Il loro impiego negli interventi di angioplastica è indispensabile e/o necessario all’impianto dello stent nell’organismo del paziente.

Parere dell’Agenzia delle entrate

Il quesito, oggetto del presente interpello, verte sulla individuazione dell’esatta aliquota IVA applicabile ai seguenti dispositivi medici:

- catetere guida;

- filo guida;

- catetere a palloncino;

- sistema di gonfiaggio;

- catetere di aspirazione.

Ai fini della risposta alla richiesta di chiarimenti della società istante si rende necessaria l’interpretazione delle disposizioni di cui ai numeri 30 e 33 della Tabella A, parte II, del DPR n. 633 del 1972.

Il numero n. 30 prevede l’applicazione dell’aliquota IVA nella misura del 4 per cento, tra gli altri, agli apparecchi da inserire nell’organismo per compensare una deficienza o una infermità, classificati nella voce doganale 9019, corrispondente attualmente alla voce n. 9021.

I beni oggetto di interpello, come risulta dalle informazioni tariffarie vincolanti rilasciate dall’Agenzia delle Dogane, ai sensi degli articoli 6 e seguenti del Reg. CEE 2 luglio 1993, n. 2454, sono riconducibili alla voce doganale 9018 ad esclusione del sistema di gonfiaggio classificato nella voce doganale 8413.
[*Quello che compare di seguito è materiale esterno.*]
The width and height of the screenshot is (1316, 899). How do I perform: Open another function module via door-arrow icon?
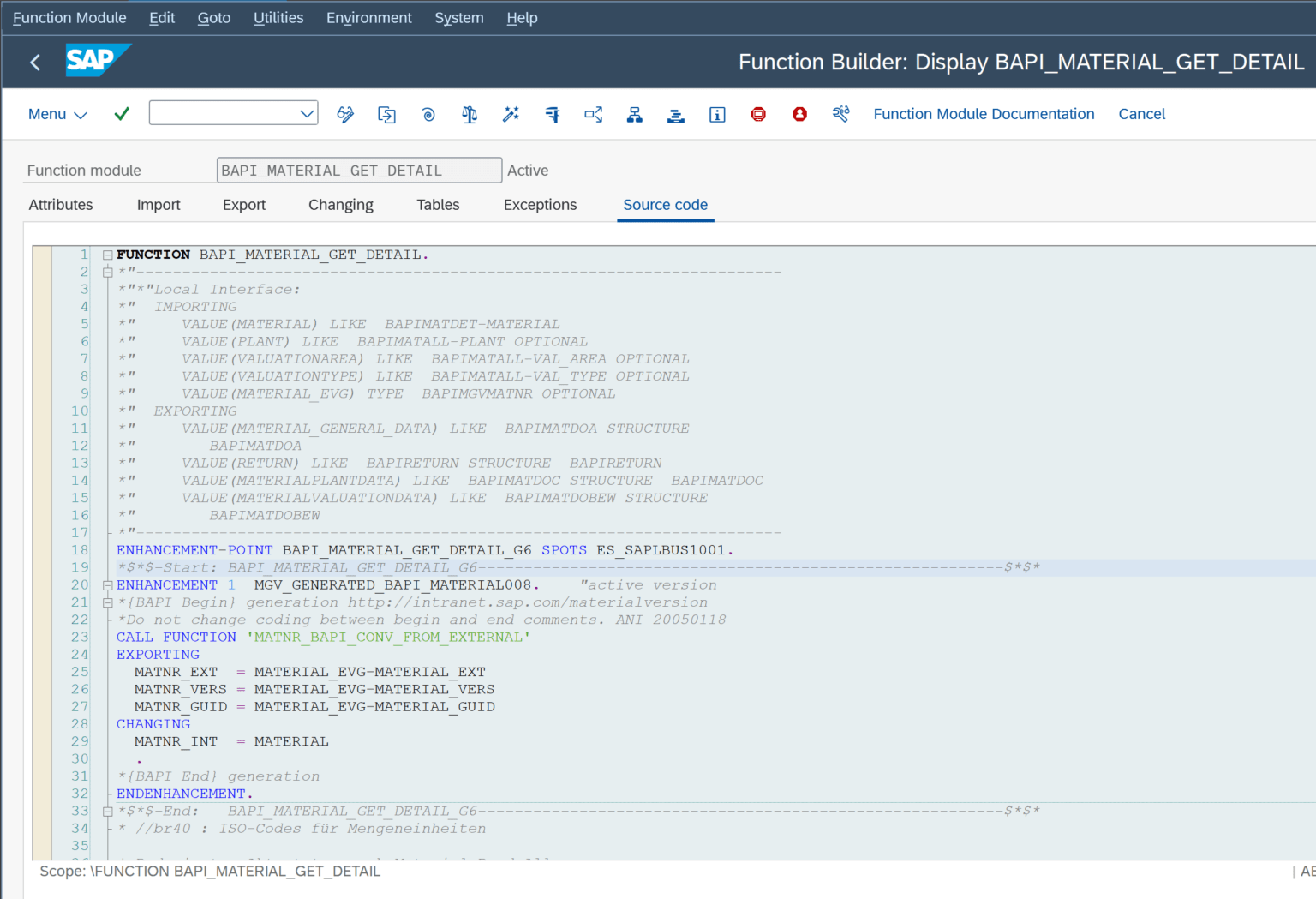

Conseguentemente deve escludersi che le cessioni dei dispositivi in esame possano essere assoggettate ad IVA con applicazione dell’aliquota ridotta, ai sensi del citato n. 30.

Prescindendo dalla classificazione doganale dei beni, il punto 33), prevede l’applicazione dell’aliquota IVA del 4 per cento alle cessioni di dispositivi che costituiscano "parti, pezzi staccati ed accessori esclusivamente destinati" agli apparecchi da inserire nell’organismo per compensare una deficienza o un’infermità di cui al precedente punto 30) della menzionata Tabella A, parte seconda.

L’operatività dell’agevolazione in commento è subordinata alla condizione che i beni oggetto di cessione e/o importazione abbiano una univoca destinazione d’uso, e siano strettamente connessi da un punto di vista meccanico e/o funzionale ai beni rientranti nella voce doganale 9019 (attuale 9021), di cui al citato punto 30).

Come rilevato dalla società istante, i prodotti oggetto dell’istanza sono funzionalmente concepiti ed esclusivamente destinati all’impianto dello stent coronarico, ancorché ceduti singolarmente. Per le loro caratteristiche oggettive detti beni non possono avere una funzionalità diversa da quella descritta. Peraltro, va considerata, a conferma della destinazione "esclusiva" dei dispositivi in commento alla protesi cardiaca individualmente impiantata, la circostanza che gli stessi, ivi compreso il sistema di gonfiaggio, al termine dell’intervento di angioplastica, non possono essere più utilizzati, esaurendo la loro funzione.

Alla luce delle argomentazioni sin qui svolte, tenuto conto delle specifiche tecniche e delle finalità proprie dei dispositivi medici oggetto del presente interpello, si è dell’avviso che gli stessi possano essere ricondotti tra i beni di cui al citato punto 33), della tabella A, parte seconda, del DPR 26 ottobre 1972, n. 633, trattandosi di componenti monouso essenziali ed indispensabili per l’impianto dello stent coronarico nel paziente affetto da patologia cardiaca, privi di autonoma funzionalità.

Le Direzioni regionali vigileranno affinché i principi enunciati e le istruzioni fornite con la presente risoluzione vengano puntualmente osservati dalle Direzioni provinciali e dagli Uffici dipendenti.